This past week saw the news that United States Special Forces, namely the SEALs teams, were able to enter a compound just outside of Islamabad, Pakistan where the United States' "Public Enemy Number One," Osama bin Laden was in hiding.
Now, he is dead. Almost ten years have passed since the infamous destruction of the World Trade Center towers, the attack on the Pentagon and the aborted attack on the White House which resulted in the plane crash in a rural field in Pennsylvania.
Any number of feelings have been working their way through my psyche and heart for the past few days. One feeling is a rising sense of frustration with the "ongoing coverge" of the death of a terrorist leader after a decade of the death, destruction and economic stressors of wartime have done more to ravage the planet than he was able to accomplish during his now curtailed carrer as a public enemy of the State. Every news cycle, the media come online with "new details" and want to update us on what is being released, revealed or leaked about the raid, about bin Laden's death, about the various intelligence agencies and governments as they attempt to manage and spin opinion on this event.
In the midst of that frustration there is also a deep sadness. I am saddened by images of people standing at street corners belting out "God Bless America" and waving flags, bottles of champagne and beer cups as they congratulate each other with high fives that we as a nation "finally got him." There is reason to express release, surely. Relief, even, for people who lost, or are losing, loved ones after 9/11. But to celebrate the death of anyone? Even the leader of an "enemy" organization seems to me to only confirm and reaffirm the cycles of violence and hate that created these conflicts in the first place.
Don't get me wrong. I am no pacifist. When someone is attacking you, declaring war on your culture and community, then self-defense is justifiable. What I am saying is that to hunt and kill in order to expunge a blood debt we perceive as being owed us is only to perpatuate the war we did not delcare on itself. The argument is being made, perhaps justly, that this killing was the best justice that could be obtained in a bad situation. It is a marginal effort to find legal justification, but one I respect all the same.

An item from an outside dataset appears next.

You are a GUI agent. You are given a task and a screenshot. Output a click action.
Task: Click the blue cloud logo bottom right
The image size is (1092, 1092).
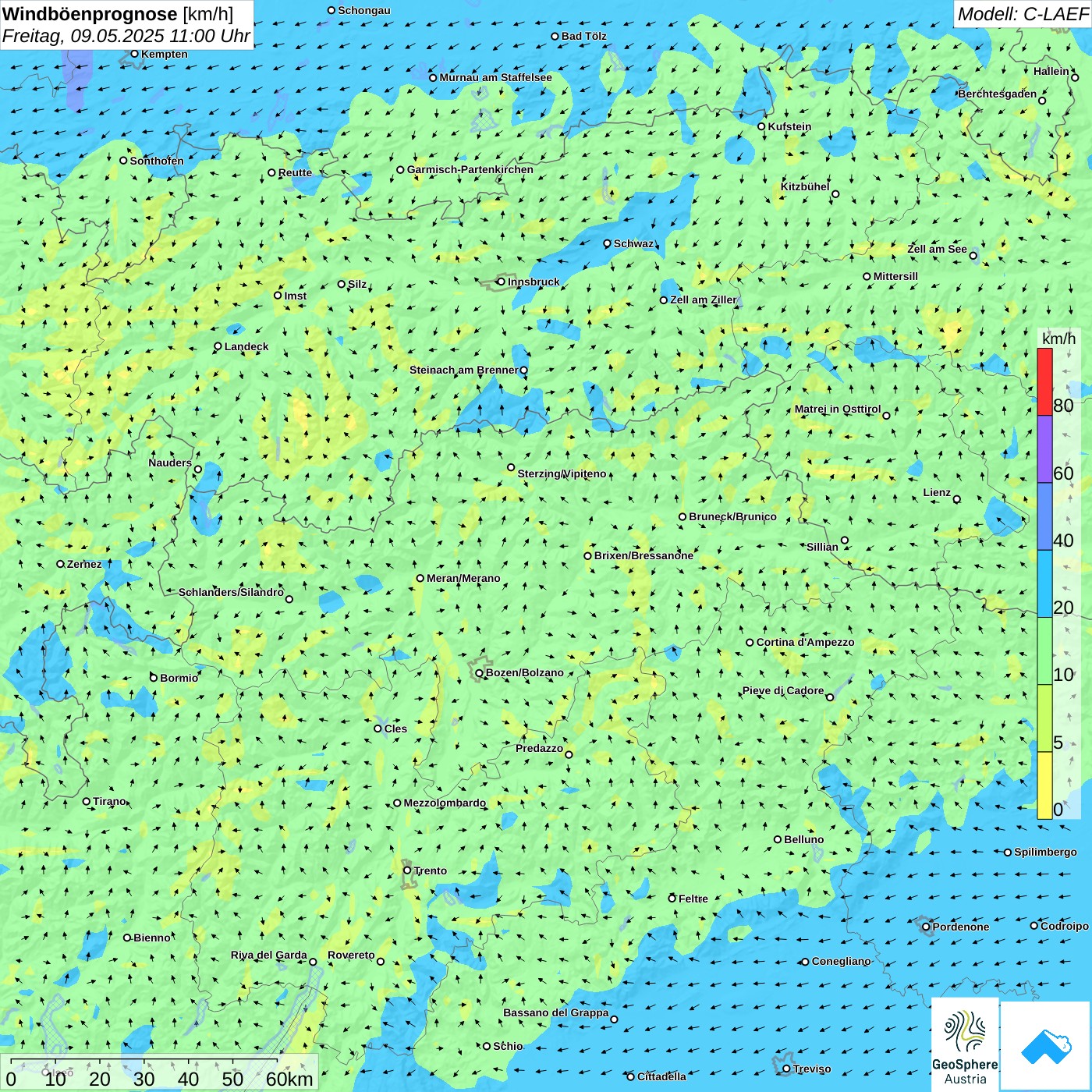(x=1045, y=1045)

What I fear in the end is that the death of one evil man will fail to do two things: 1) cause us to reconsider and review our choices as a nation over the last ten years, and seek clarity on what was justice and what was outright unjust war; and 2) to learn a lesson that one man's killing often does more to galvanize than to dispell a movement's center.
I am reading a book by a journalist, Christopher Hedges, entitled "War is a Force that Gives Us Meaning." In it, he describes war (and violent conflict) as akin to the addictive (and perception fogging) nature of the use and abuse of narcotics. The life we experience in war and conflict becomes an axis of perception that permits our moral compass to spin off kilter, deprives us of a common moral core set of assumptions and blasts our care for fellow humans who are not of our tribe, nation of political inclinations as subhuman.
He is clear, all of us are open to that "high" and all of us are vulnerable to the raw feelings that life in war, or even simple in regular social conflict. Witness the intense, take-no-prisoners political rhetoric of the day. Or, explore your reaction to hearing that a nation has intentionally killed a man. A decade ago, would be we celebrating? In a pre-9/11 world, I am convinced that we would see this week's events as exhibiting a level of barbarity that the United States should be above. Moreover, we would face radical condemnation from the world's community of nations for violating the sovreignty of another country's soil only a few short kilometers from its national capitol.
So, in the midst of this moral ambivalence I am experiencing, I turn to Jesus...fitting in Eastertide, the season of our Lord's Resurrection. He was a rebellious, seditious man whose followers posed a threat to the dominant superpower of the age. They used the most intentionally brutal form of execution known at the time to invoke shock, awe, fear, grief and paralysis to kill him and discourage his followers. How easy would it have been for them to galvanize around their leader in his new life to fight for the kingdom of God and expell the Romans from the Holy Land.
Instead, we learned a new way from the One whome God had raised from the dead:
"Peace I give you; my peace I give to you. I do not give as the world gives. Do not let your hearts be troubled, and do not let them be afraid."
When we set aside fear, and put down violence and condemnation, what are we left with...Forgiveness? Reconciliation?
Not an easy path...not when the blood of the victims of violence cry out to us for repayment....
But, in Christ, the debt had been paid in full. That is the great challenge of all of this, I am convinced. Can we learn, and relearn, what it really means to be willing to beat our swords into ploughshares? Can we pray for the soul of an unrepentant man, and at the same time seek forgiveness from God for one more killing added to the lists in these terrible and costly wars? Not easy...and yet that is exactly what we are called to do as we strive for justice and peace.
I guess that is my heart right now. I accept that for many the death of bin Laden means release and perhaps peace of mind. My prayer is that perhaps we might someday find our way to a peace that does not require the blood of our enemies to maintain.